#### Data provided ####
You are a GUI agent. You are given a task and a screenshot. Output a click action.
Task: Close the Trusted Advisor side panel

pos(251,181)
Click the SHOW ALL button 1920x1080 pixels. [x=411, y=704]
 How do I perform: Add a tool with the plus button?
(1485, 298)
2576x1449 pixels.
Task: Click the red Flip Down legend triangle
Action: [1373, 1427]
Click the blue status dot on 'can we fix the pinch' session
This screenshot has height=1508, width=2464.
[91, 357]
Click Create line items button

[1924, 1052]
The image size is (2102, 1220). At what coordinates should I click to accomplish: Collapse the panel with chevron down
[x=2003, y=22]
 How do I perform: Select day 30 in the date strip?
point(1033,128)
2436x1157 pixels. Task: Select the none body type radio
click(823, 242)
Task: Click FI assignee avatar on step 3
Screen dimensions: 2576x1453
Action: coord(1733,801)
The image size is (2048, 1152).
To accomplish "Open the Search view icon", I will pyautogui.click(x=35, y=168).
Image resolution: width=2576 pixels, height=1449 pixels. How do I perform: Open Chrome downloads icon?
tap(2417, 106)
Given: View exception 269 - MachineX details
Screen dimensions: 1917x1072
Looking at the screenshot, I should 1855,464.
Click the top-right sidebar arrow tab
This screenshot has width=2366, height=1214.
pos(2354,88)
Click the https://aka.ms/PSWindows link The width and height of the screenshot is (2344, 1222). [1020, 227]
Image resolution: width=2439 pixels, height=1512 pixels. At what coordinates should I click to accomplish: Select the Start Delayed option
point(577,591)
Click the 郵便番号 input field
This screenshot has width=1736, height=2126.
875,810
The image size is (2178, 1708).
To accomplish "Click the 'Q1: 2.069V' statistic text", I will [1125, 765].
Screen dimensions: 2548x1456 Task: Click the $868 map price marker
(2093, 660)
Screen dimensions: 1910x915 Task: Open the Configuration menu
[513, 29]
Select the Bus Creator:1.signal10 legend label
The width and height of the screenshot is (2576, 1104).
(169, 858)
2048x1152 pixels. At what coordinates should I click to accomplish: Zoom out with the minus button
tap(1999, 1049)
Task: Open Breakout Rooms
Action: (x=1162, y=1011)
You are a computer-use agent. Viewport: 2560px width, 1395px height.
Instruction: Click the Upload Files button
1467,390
####
Working down from the line that contains "Screen dimensions: 2548x1456", retype each line exactly through the last line of the data, and give nothing else.

(Output):
Screen dimensions: 2548x1456 Task: Click the $868 map price marker
(2093, 660)
Screen dimensions: 1910x915 Task: Open the Configuration menu
[513, 29]
Select the Bus Creator:1.signal10 legend label
The width and height of the screenshot is (2576, 1104).
(169, 858)
2048x1152 pixels. At what coordinates should I click to accomplish: Zoom out with the minus button
tap(1999, 1049)
Task: Open Breakout Rooms
Action: (x=1162, y=1011)
You are a computer-use agent. Viewport: 2560px width, 1395px height.
Instruction: Click the Upload Files button
1467,390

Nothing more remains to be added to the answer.